Sissinghurst Castle Garden, National Trust
Above image Credit: Herry Lawford
Sissinghurst Castle Garden in Kent, UK, is the backdrop for a diverse history; from it’s time as a prison in the 1700s, to being home to the women’s land army, through to its ownership by the National Trust today. With a varied past, our vintage industrial lights are now adding to the next incarnation of its story.
By the time poet and writer Victoria (Vita) Sackville-West and her diplomat and author husband, Harold Nicolson, purchased Sissinghurst in 1930, the Elizabethan mansion and gardens were in a state of disrepair. The couple immediately set about transforming the estate. Harold's architectural planning of the garden rooms, and the colourful, abundant planting in the gardens by Vita, reflect the romance and intimacy of her poems and writings.

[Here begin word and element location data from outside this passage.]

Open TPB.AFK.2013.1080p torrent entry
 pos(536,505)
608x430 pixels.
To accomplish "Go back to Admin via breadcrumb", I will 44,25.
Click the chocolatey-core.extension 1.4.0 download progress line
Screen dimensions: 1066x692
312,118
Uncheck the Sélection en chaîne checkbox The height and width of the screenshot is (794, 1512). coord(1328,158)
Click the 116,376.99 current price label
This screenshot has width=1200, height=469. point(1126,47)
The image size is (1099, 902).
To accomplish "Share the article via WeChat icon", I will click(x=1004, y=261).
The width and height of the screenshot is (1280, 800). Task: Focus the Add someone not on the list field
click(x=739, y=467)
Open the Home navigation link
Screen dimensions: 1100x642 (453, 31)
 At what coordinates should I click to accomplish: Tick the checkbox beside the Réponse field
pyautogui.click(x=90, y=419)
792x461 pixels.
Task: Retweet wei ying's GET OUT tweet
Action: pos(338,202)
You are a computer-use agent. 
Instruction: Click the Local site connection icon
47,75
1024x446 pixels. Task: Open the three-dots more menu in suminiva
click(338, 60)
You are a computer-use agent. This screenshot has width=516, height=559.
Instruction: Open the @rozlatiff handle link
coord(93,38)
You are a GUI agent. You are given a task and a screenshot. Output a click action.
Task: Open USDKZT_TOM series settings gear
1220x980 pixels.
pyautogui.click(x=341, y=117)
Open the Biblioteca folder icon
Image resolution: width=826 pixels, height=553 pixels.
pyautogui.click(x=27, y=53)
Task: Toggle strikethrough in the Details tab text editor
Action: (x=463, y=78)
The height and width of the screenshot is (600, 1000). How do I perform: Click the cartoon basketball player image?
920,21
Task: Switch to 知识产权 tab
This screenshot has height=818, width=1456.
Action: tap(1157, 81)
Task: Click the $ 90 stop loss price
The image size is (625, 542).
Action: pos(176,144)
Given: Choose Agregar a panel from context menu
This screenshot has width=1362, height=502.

Vita’s poem The Land (1926) won the Hawthornden prize in 1927, and memorialised the customs, rituals, and landscapes of her native Kent’s agricultural seasons. The poem preserves the subtleties of the county’s then archaic farming language and was immensely popular, as was its follow-up, The Garden, published in 1946.
Vita began speaking for the National Trust in 1928, helped to negotiate the institution’s taking over of Knole Estate (her family home and where she was born) in the early 1940s, and she became, along with Harold (who served as Executive Council vice-chairman), a member of the Trust’s council. Sissinghurst became a Trust property upon her death in 1962.
Today, marrying the National Trust’s environmental and sustainability ethos of their restaurant and shop refurbs with the provenance of our vintage lights, a number vintage industrial pendants salvaged and restored by us at skinflint have been installed in Sissinghurst’s new retail area, providing illumination for the main counter area and display tables below.